The head and neck are extremely complex parts of the body. They include numerous organs involved in multiple functions. The first and most important functions are breathing, talking and swallowing. You then might think of facial expressions such as smiling and laughing, key but often overlooked components of communication. Let’s go a bit further. Stop for a minute and think about taste, your sense of smell, the workings of your eyes and ears, how saliva is produced, the thyroid gland which produces hormones influencing metabolism, mood, bone, heart and digestive function. Then let’s go deeper again and think about blood and nerve supplies to the head and the brain, including the carotid artery, and other structures such as the lymphatic system which are part of the immune system. All of these organs and functions need to be considered when evaluating a head and neck cancer patient for treatment, especially when we consider the quality of life after cancer, not just immediate cure. This is one of the reasons that so many different medical and allied health clinicians are involved in head and neck cancer care and why Multidisciplinary Teams (MDTs) are of particular importance.
Multidisciplinary Teams (MDTs)
Most head and neck cancer patients require a combination of therapies during their cancer treatment. These may include one or a combination of surgery, radiotherapy, chemotherapy, and immunotherapy. Which is why all major head and neck cancer treatment centres have Head and Neck Multidisciplinary Teams (MDT) which meet on a regular basis. The St Vincent’s Sydney Head and Neck Cancer MDT includes head and neck surgeons, plastic and reconstructive surgeons, radiation oncologists, medical oncologists (they’re the doctors who specialise in chemotherapy), pathologists, dentists, dieticians, speech pathologists, psychologists, social workers, cancer care coordinators and cancer researchers. There is a lot of research that demonstrates that patients who are reviewed by an MDT have better outcomes. In the NSW Cancer’s Institute’s most recent Reporting for Better Cancer Outcomes, the Institute recommends that ‘all people diagnosed with cancer in NSW should have their care overseen by a multidisciplinary cancer care team (MDT). This is considered best practice as it improves cancer outcomes.’ How this is achieved is explored in this recent article from the team at MD Anderson. MD Anderson hold a 75 to 90 minute Head and Neck MDT, known as a Tumor Board Meeting in the US, every Thursday. At St Vincent’s we hold a 120 minute meeting every Tuesday. All our head and neck patients attend, whether they are being treated privately or publicly. As my colleague radiation oncologist Dion Forstner says, debate can become “rather robust” as we discuss the most appropriate treatment course for our patients.

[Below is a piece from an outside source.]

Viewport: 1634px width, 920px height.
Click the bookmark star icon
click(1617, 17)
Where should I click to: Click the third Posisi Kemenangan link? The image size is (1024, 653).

Insider tip: If you want an independent assessment of alternative treatment pathways for head and neck cancer I recommend talking to an experienced speech pathologist. These clinicians spend a huge amount of time teaching patients how to speak and swallow again after treatment and have excellent insight into what treatment options are best to avoid long term complications.
Every patient is different and every cancer is different. Even though I am trained as a surgeon not all of my patients have surgery included in their cancer treatment. This is a complex cancer and I am grateful for the expertise and experience of a range of specialists who work together to achieve the best possible results for our patients.